A bubble or not a bubble, that is the question: Brynjolfsson conjectures that “we could easily be in a bubble. We’ve been in bubbles before. [But] I can tell you that the fundamentals are pretty strong, that the technology really is working, and there’s a path to even more powerful technology. What I’m less sure of is how well those companies will be able to capture that value. One of the things I think a lot of investors underestimate is that especially when you have big productivity gains, it doesn’t necessarily lead to big profits. You can have a company or an industry become twice or 10 times more productive, and paradoxically, that can lead to falling profits because it leads to over-capacity and falling prices, and ends up creating a lot of value for consumers, but not necessarily for stockholders. It’s a reasonable hypothesis that an awful lot of infrastructure will have been built out that has tremendous intangible value that can’t be realized because essentially, there’s a glut relative to the usage. Hopefully demand will grow equally or even more, and then the investors will get their payoff. But there’s no guarantee that will happen. That said I’m probably closer to the bullish end of the spectrum in terms of seeing on the ground how these technologies can solve more and more problems. And I think there’s a lot of pent-up demand, in medicine, in finance, in retailing and manufacturing, in every industry, to have more intelligence to solve more problems.” In essence, he agrees with the prior observation in this series that AI systems are solving for the digital information overload we created in the computer age, by helping humans overcome their inability to deal with this information glut.
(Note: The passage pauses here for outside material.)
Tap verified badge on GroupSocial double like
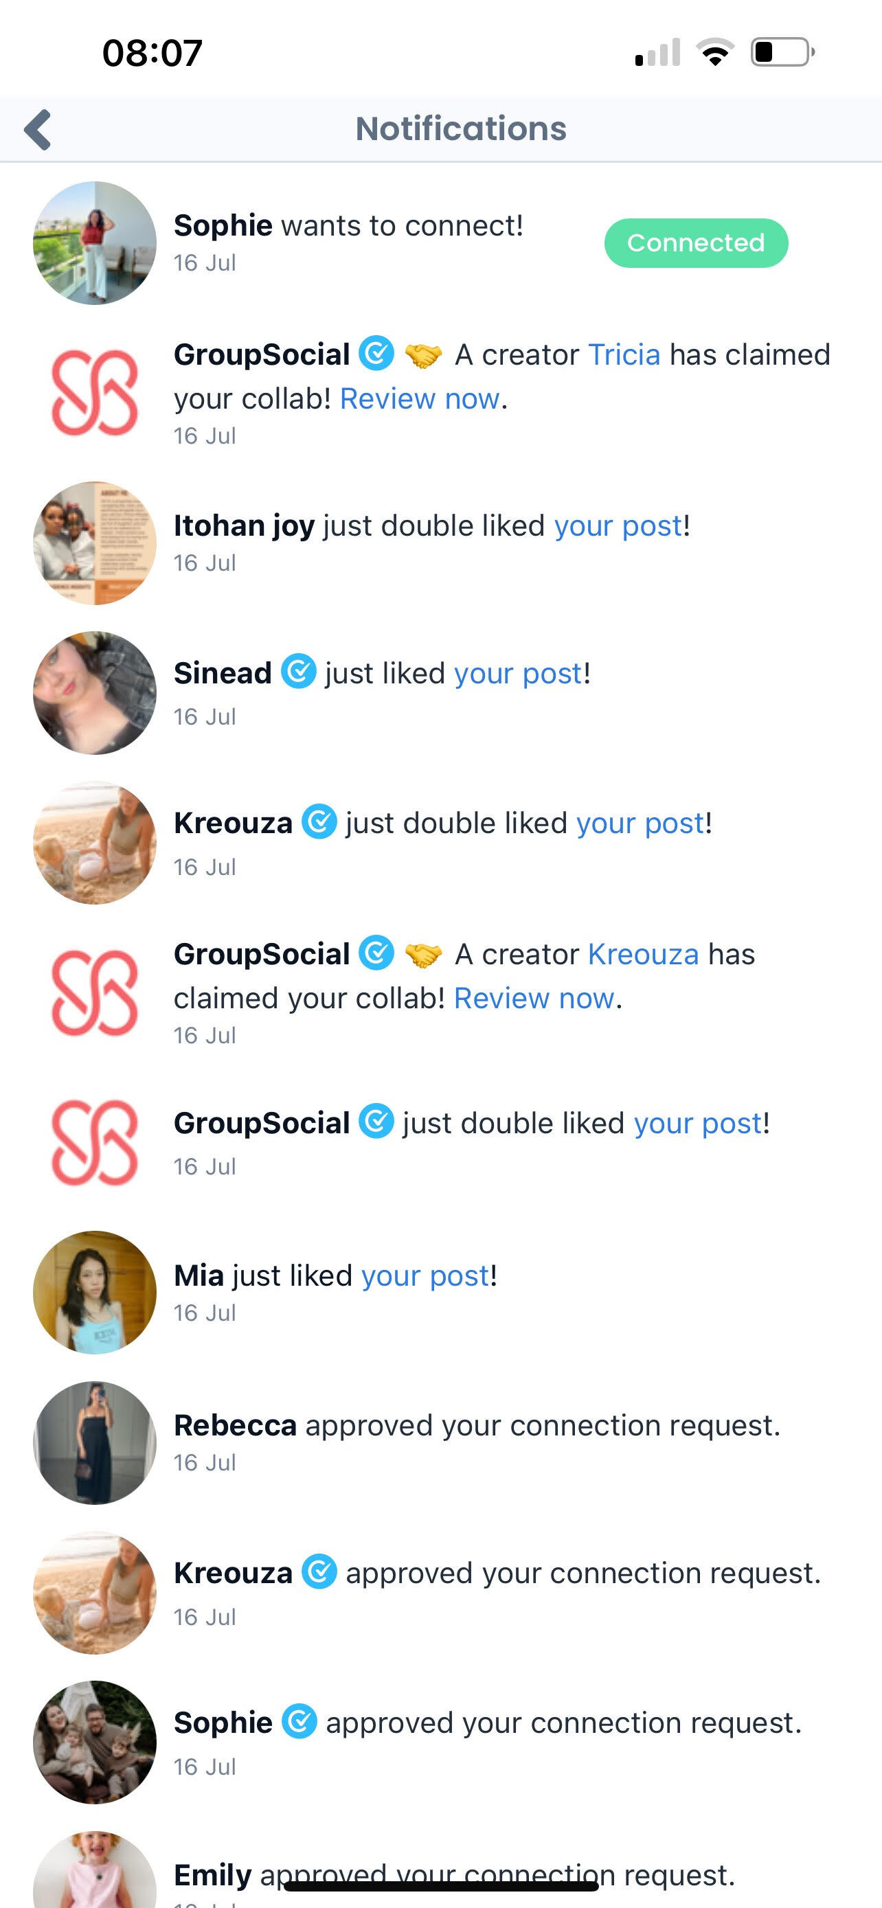This screenshot has height=1908, width=882. pyautogui.click(x=376, y=1121)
He also believes that investments in these cognitive tools may help us create the world models required to describe embodied, physical systems, by “recursive self-improvement that allows us to understand the world better than we could just with our own brains,” essentially arguing that there will be a bootstrapping effect that allows continuous value realization from each generation of AI infrastructure deployment that will mitigate the risk of a major “bubble bursting” revaluation.
Despite the cautionary tone of these latter remarks, there is little doubt that Brynjolfsson is indeed “bullish” about the future, which he sees as one in which we will use new human-augmentation benchmarks to successfully navigate the path to an unprecedented AI-augmented productivity regime that is defined by growth in both wages and employment, without excessive centralization of wealth and power, allowing humankind as a whole to benefit from the ultimate GPT: GPTs and their evolutionary offspring.
It is tempting to bet against this idealistic vision, as the alignment required of all the relevant factors and players would itself be unprecedented in a competitive free market environment. But, as Brynjolfsson likes to point out, he bet Robert Gordon that productivity growth would return to prior levels (1.8 percent per year, on average) between 2020 and 2030, driven by AI, a bet that that Brynjolfsson reports that Gordon concedes that he currently looks like winning. There is an Icelandic expression, “þetta reddast,” meaning “everything will work out” that is deeply embedded in that culture, and it is perhaps no surprise that this same attitude seems to inform Brynjolfsson’s outlook. To use another popular Icelandic expression, if indeed this comes to pass as he foresees, that would truly be “the raisin at the end of the hot dog”.